From that point on the emergency room record gets really confusing, and the sequence of events is unclear. Suffice to say that as the afternoon wore on his condition drastically deteriorated, and it appears that no further efforts were made by the ER staff to correct what must have been a critically low blood sugar.
This assumption is supported by the next sequence of events is characteristic of what happens when the body doesn’t receive enough energy in the form of sugar. One by one, Woody’s heart, lungs, blood pressure, and other organ systems became starved, then damaged, and ultimately began to fail. After spending almost four and a half hours in the ER, the critical care team was finally consulted to admit him.
By the time Woody arrived in the Intensive Care Unit at 7:17 that night, he was gravely ill. Intubated, on a ventilator, and showing signs of heart and kidney damage, the cascade of events resulting from his persistently low blood sugar was now threatening his life. By 7:30, Dr. Lydia Grotti was at Woody’s side.
His ICU course over the next couple of hours was extremely unstable, and he was put on special IV drugs to help maintain his blood pressure. His chest X-ray showed fluid buildup consistent with heart damage, and his heart stopped but was revived after three minutes of CPR.
A little before 10 PM Grotti met with his family to review the events of the day, and discuss Woody’s prognosis. She told them that “his outcome would probably be dismal,” and that he had “most likely suffered a significant…injury to (his) brain resulting (in the very least) in a vegetative state.” The family told her that “no one wants to see him like this,” and they instructed Dr. Grotti to withdraw any life-sustaining therapy.
So she did.
At 10:00 PM Woody’s medications were stopped, the ventilator was turned off, and he was taken off all life support. But for almost the next hour and a half, Woody – just like Lettie Mcghee – continued to breathe on his own; when Grotti removed his airway tube at 11:20 PM he was still breathing a few times a minute.

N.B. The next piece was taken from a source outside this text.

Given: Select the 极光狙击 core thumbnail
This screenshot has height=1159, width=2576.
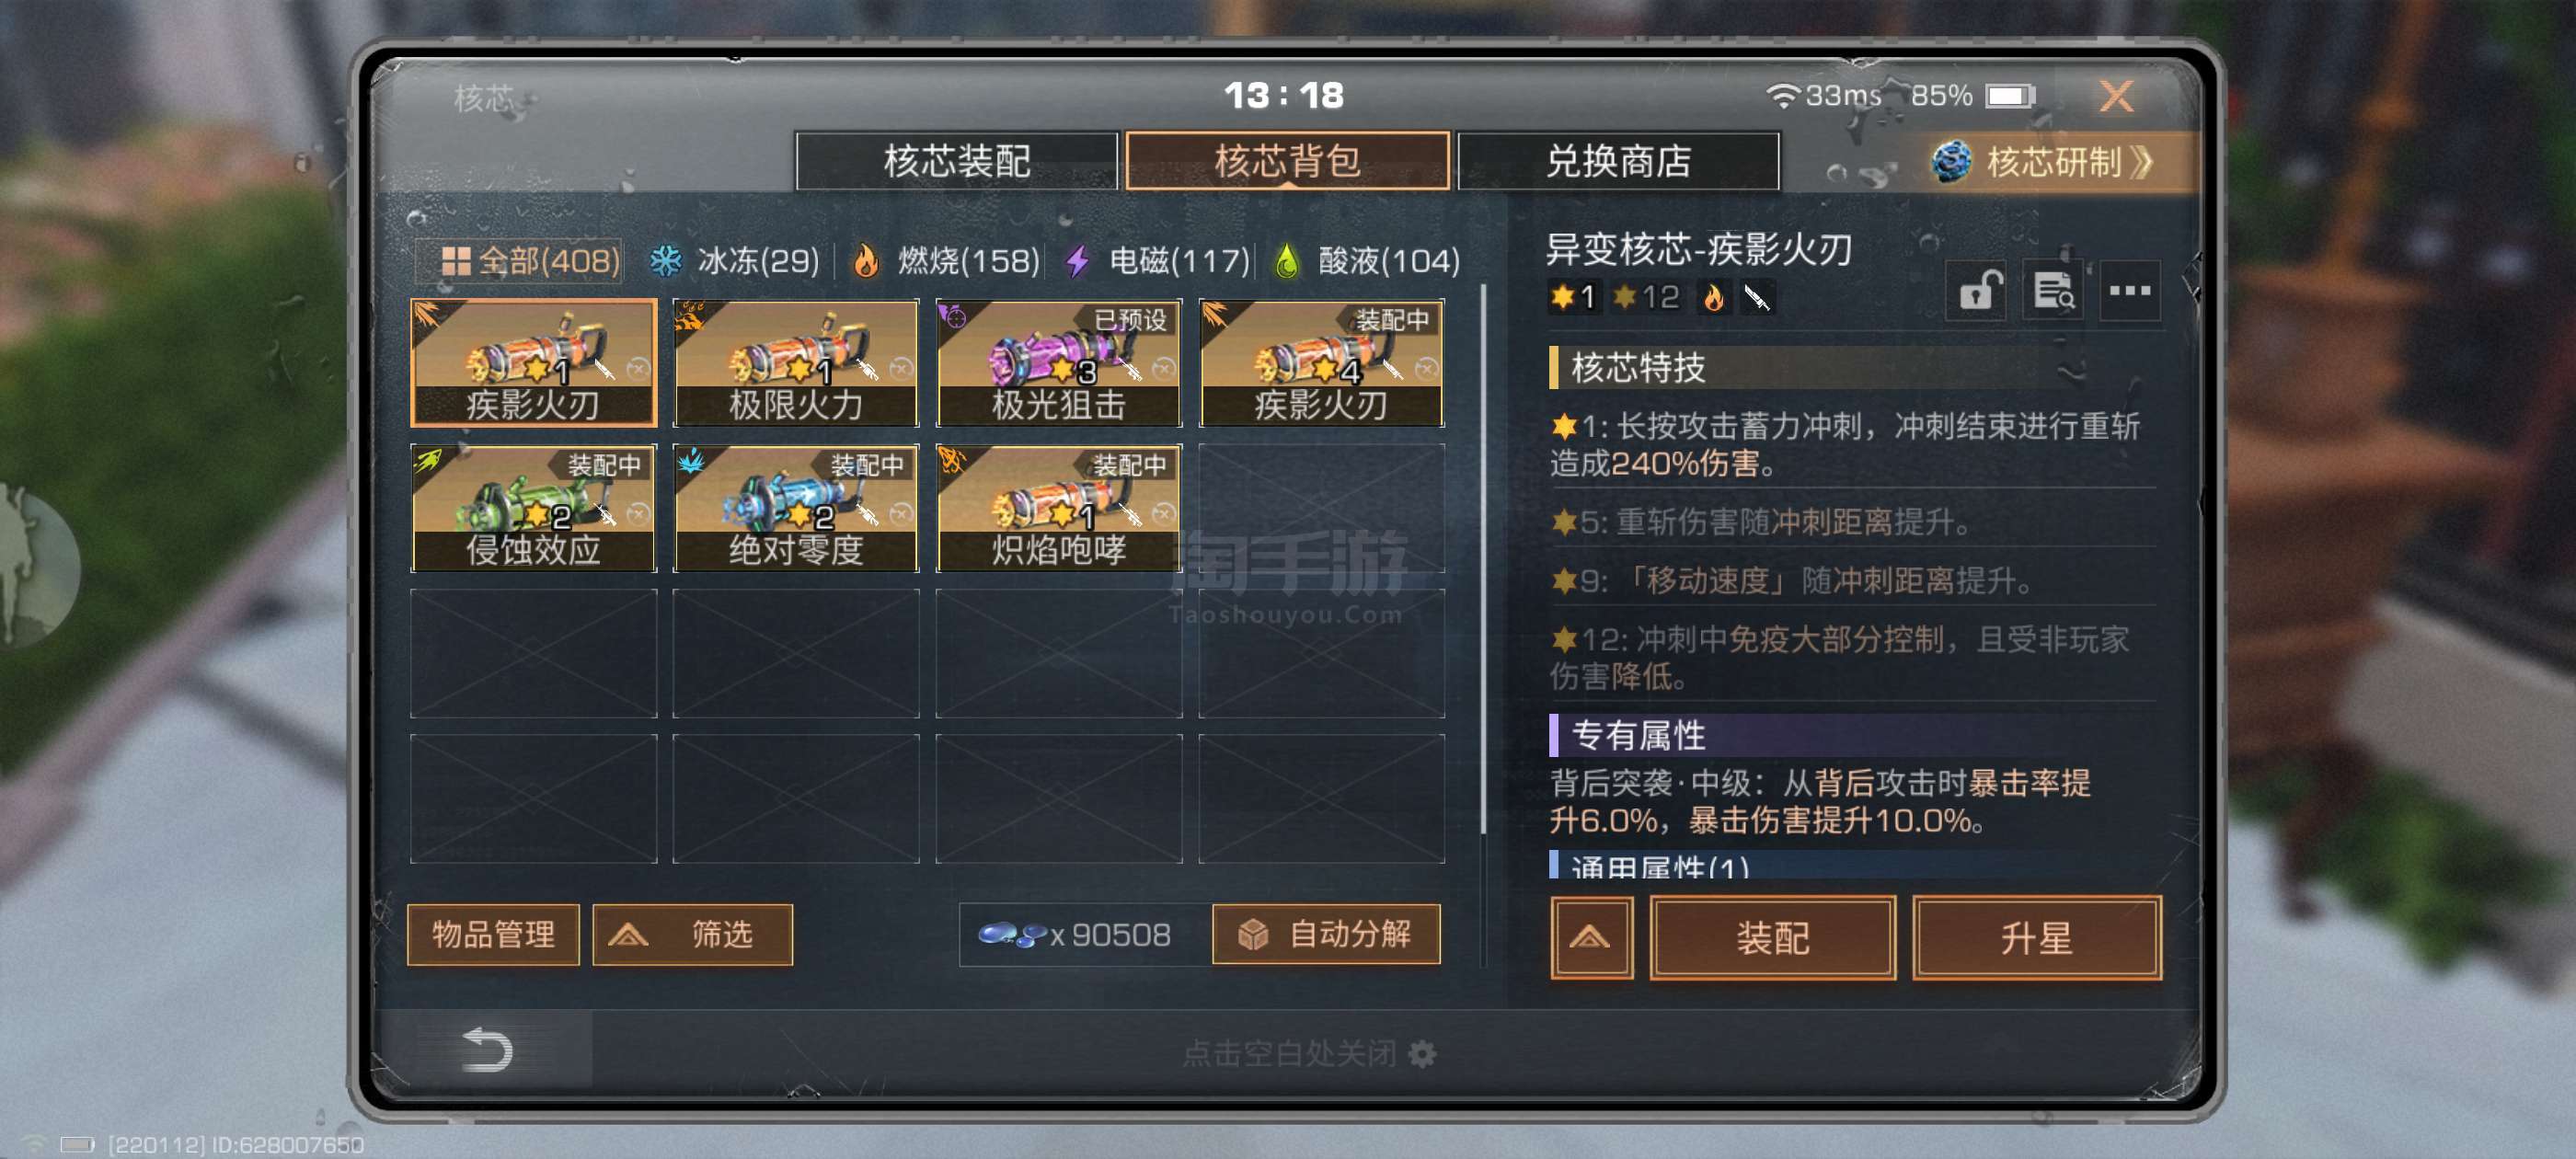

Finally, Dr. Grotti pronounced him dead at 11:27 PM, and shortly thereafter Charles Wood O’Keefe’s body was sent to the morgue. On the next day, April 5, 2001 a full autopsy was conducted by the Tarrant County Medical Examiner.
Understandably, Woody’s family must have questioned how a vibrant young man could go from feeling fine on the morning of a routine clinic visit, to being dead before the next day dawned. But when they got a copy of the final autopsy report they were stunned – the cause of death was not listed as low blood sugar, a heart attack, or organ failure.
Instead, the official report said that Woody had died of ACUTE MORPHINE INTOXICATION, and the manner of death was listed as ACCIDENTAL.
But in yet one more bizarre twist in this sordid tale, within a few months the manner of death would be revised by the Tarrant County Medical Examiner – to HOMICIDE.